Biden called on the Senate to change its rules to allow a simple majority to pass voting rights legislation, saying in Atlanta yesterday that GOP-supported state laws threaten democracy.

“The threat to our democracy so grave, we must find a way to pass these voting rights bill, debate them, vote,” Biden said yesterday at Morehouse College, after visiting the crypt of Martin Luther King Jr. and the church where he was a pastor, Ebenezer Baptist. “Let the majority prevail.”

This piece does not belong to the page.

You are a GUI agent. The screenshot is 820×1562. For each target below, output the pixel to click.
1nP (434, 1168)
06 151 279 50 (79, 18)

His visit came amid a growing backlash from voting-rights advocates who accused the president of leaving the issue on the back burner until now to focus on his economic agenda. Some activists released an open letter dismissing his appearance as “an empty gesture, without concrete action,” while the Democratic Georgia gubernatorial candidate Stacey Abrams skipped events yesterday with Biden and Vice President Kamala Harris.

Photographer: Dustin Chambers/Bloomberg
Biden speaking in Atlanta, Georgia, on Tuesday.

Biden faces an uphill battle for passage of the voting legislation, which is opposed by Republicans and has languished in the Senate. Biden blamed former President Donald Trump’s false claims of widespread fraud in the 2020 election for GOP-controlled legislatures passing laws limiting voting access. “The goal of the former president and his allies is to disenfranchise anyone who votes against them,” Biden said, referring to the measures as “Jim Crow 2.0.”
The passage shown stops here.